Data shown
▬▬▬▬▬▬▬▬▬▬

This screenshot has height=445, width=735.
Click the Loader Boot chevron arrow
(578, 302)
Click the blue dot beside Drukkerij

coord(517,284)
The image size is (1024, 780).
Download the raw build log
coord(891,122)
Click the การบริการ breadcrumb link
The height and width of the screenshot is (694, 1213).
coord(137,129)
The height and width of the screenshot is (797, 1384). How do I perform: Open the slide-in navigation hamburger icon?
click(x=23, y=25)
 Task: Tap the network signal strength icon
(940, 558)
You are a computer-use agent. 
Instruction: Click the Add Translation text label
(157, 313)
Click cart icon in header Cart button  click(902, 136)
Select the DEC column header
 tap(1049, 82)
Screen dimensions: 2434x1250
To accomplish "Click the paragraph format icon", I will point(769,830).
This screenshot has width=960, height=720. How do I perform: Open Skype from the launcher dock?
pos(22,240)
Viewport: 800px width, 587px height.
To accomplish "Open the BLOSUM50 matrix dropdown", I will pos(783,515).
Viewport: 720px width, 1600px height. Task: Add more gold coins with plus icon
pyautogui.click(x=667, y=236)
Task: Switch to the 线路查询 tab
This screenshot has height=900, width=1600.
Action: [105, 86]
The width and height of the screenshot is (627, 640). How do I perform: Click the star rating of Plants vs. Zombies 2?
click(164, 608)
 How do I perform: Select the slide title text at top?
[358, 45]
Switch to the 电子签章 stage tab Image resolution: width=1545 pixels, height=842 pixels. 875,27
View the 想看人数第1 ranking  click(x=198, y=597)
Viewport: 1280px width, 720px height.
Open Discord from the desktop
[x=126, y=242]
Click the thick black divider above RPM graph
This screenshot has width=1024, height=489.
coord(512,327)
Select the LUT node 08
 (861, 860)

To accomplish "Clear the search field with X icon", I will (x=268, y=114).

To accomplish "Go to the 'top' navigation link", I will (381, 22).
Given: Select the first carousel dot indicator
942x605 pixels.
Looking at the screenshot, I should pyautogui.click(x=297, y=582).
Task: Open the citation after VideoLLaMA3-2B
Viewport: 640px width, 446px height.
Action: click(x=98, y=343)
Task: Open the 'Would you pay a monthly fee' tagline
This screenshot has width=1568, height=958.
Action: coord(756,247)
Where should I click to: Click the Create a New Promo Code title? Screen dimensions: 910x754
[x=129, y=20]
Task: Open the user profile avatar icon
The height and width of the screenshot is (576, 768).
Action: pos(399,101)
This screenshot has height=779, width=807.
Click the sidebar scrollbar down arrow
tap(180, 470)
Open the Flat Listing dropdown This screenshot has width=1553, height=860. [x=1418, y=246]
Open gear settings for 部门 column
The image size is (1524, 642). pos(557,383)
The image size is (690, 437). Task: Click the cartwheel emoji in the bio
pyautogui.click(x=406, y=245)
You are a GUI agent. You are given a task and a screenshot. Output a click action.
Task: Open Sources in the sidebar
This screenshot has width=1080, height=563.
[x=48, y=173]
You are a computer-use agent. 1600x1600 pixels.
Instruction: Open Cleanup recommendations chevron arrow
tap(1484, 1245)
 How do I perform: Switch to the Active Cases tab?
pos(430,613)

▬▬▬▬▬▬▬▬▬▬

Your task
Having found the line with "Task: Open the citation after VideoLLaMA3-2B" in the listing above, transcribe it and every line after it to the end, exactly, with no additions.

Task answer
Task: Open the citation after VideoLLaMA3-2B
Viewport: 640px width, 446px height.
Action: click(x=98, y=343)
Task: Open the 'Would you pay a monthly fee' tagline
This screenshot has width=1568, height=958.
Action: coord(756,247)
Where should I click to: Click the Create a New Promo Code title? Screen dimensions: 910x754
[x=129, y=20]
Task: Open the user profile avatar icon
The height and width of the screenshot is (576, 768).
Action: pos(399,101)
This screenshot has height=779, width=807.
Click the sidebar scrollbar down arrow
tap(180, 470)
Open the Flat Listing dropdown This screenshot has width=1553, height=860. [x=1418, y=246]
Open gear settings for 部门 column
The image size is (1524, 642). pos(557,383)
The image size is (690, 437). Task: Click the cartwheel emoji in the bio
pyautogui.click(x=406, y=245)
You are a GUI agent. You are given a task and a screenshot. Output a click action.
Task: Open Sources in the sidebar
This screenshot has width=1080, height=563.
[x=48, y=173]
You are a computer-use agent. 1600x1600 pixels.
Instruction: Open Cleanup recommendations chevron arrow
tap(1484, 1245)
 How do I perform: Switch to the Active Cases tab?
pos(430,613)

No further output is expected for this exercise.